■ What you need to do ■
Tally the lines of these entries that include "agent"; respond with only that tally.

■ Provided information ■
__________________________________________________
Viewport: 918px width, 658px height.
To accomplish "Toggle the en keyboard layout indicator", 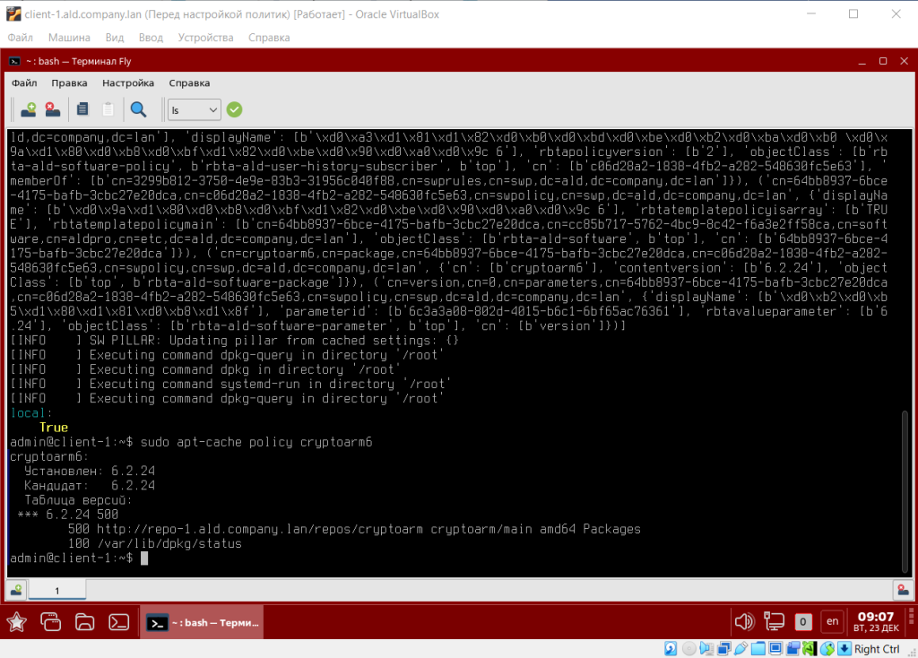I will [x=832, y=621].
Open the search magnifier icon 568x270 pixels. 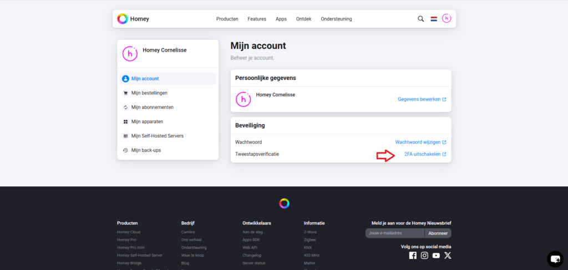420,19
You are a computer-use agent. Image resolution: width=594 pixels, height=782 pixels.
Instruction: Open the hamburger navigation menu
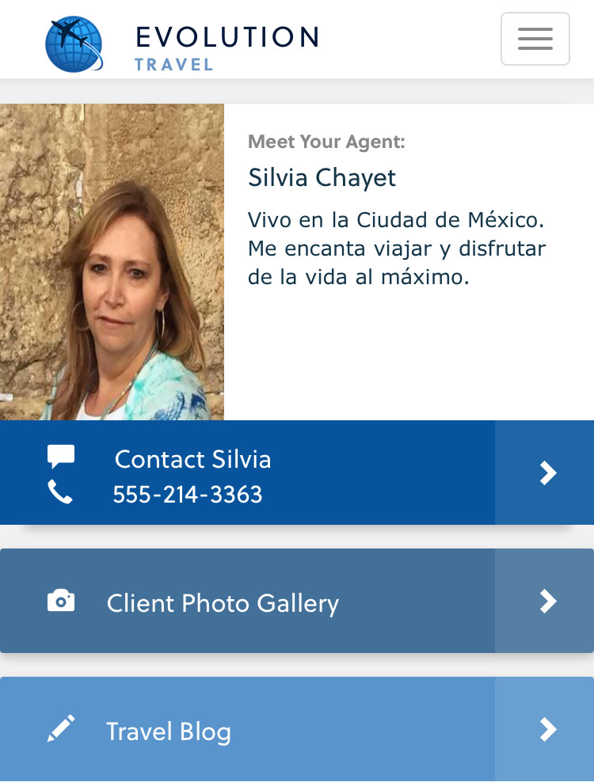coord(535,39)
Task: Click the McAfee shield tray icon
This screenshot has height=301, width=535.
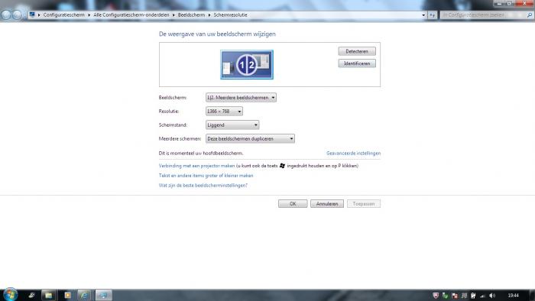Action: coord(436,296)
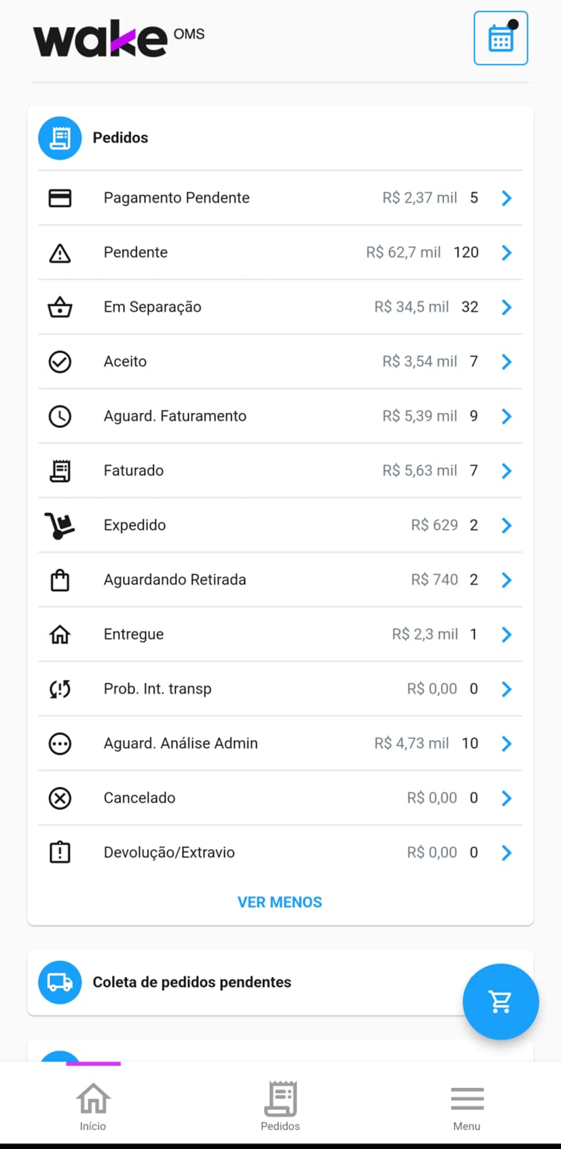Expand Pendente orders with its chevron
The width and height of the screenshot is (561, 1149).
[507, 253]
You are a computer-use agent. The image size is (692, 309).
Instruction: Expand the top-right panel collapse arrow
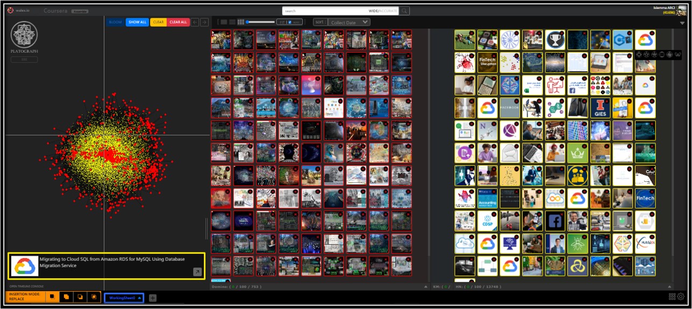click(x=682, y=23)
__________________________________________________
■ Response area ■
2